____ TASK INPUTS

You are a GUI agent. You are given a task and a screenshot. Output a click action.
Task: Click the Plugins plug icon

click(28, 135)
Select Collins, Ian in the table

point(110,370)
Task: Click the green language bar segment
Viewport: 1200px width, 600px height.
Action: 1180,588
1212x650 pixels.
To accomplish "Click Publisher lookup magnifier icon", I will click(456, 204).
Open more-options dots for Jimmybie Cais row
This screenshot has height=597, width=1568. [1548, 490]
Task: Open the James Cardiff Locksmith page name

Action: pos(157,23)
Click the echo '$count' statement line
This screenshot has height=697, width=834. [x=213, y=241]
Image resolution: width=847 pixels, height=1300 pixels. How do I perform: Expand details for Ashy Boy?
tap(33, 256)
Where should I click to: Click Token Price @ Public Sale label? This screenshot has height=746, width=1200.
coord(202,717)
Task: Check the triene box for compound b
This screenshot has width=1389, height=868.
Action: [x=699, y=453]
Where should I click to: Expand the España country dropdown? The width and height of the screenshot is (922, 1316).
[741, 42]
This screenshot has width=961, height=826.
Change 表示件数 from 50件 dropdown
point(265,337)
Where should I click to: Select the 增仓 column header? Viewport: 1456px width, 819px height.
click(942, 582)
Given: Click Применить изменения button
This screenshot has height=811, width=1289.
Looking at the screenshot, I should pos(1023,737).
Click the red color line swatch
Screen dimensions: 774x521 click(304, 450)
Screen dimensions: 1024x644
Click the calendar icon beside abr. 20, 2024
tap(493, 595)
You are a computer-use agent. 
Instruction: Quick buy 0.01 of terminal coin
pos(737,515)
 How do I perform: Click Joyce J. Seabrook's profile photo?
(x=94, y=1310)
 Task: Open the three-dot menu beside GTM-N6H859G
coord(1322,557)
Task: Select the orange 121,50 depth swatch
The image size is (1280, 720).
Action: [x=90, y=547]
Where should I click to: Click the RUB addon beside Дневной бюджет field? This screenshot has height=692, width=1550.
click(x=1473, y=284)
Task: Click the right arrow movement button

________

_WORK ORDER:_
Every entry must be output again, exactly as written above.

_WRITTEN ANSWER:_
You are a GUI agent. You are given a task and a screenshot. Output a click action.
Task: Click the Plugins plug icon

click(28, 135)
Select Collins, Ian in the table

point(110,370)
Task: Click the green language bar segment
Viewport: 1200px width, 600px height.
Action: 1180,588
1212x650 pixels.
To accomplish "Click Publisher lookup magnifier icon", I will click(456, 204).
Open more-options dots for Jimmybie Cais row
This screenshot has height=597, width=1568. [1548, 490]
Task: Open the James Cardiff Locksmith page name

Action: pos(157,23)
Click the echo '$count' statement line
This screenshot has height=697, width=834. [x=213, y=241]
Image resolution: width=847 pixels, height=1300 pixels. How do I perform: Expand details for Ashy Boy?
tap(33, 256)
Where should I click to: Click Token Price @ Public Sale label? This screenshot has height=746, width=1200.
coord(202,717)
Task: Check the triene box for compound b
This screenshot has width=1389, height=868.
Action: [x=699, y=453]
Where should I click to: Expand the España country dropdown? The width and height of the screenshot is (922, 1316).
[741, 42]
This screenshot has width=961, height=826.
Change 表示件数 from 50件 dropdown
point(265,337)
Where should I click to: Select the 增仓 column header? Viewport: 1456px width, 819px height.
click(942, 582)
Given: Click Применить изменения button
This screenshot has height=811, width=1289.
Looking at the screenshot, I should pos(1023,737).
Click the red color line swatch
Screen dimensions: 774x521 click(304, 450)
Screen dimensions: 1024x644
Click the calendar icon beside abr. 20, 2024
tap(493, 595)
You are a computer-use agent. 
Instruction: Quick buy 0.01 of terminal coin
pos(737,515)
 How do I perform: Click Joyce J. Seabrook's profile photo?
(x=94, y=1310)
 Task: Open the three-dot menu beside GTM-N6H859G
coord(1322,557)
Task: Select the orange 121,50 depth swatch
The image size is (1280, 720).
Action: [x=90, y=547]
Where should I click to: Click the RUB addon beside Дневной бюджет field? This screenshot has height=692, width=1550.
click(x=1473, y=284)
Task: Click the right arrow movement button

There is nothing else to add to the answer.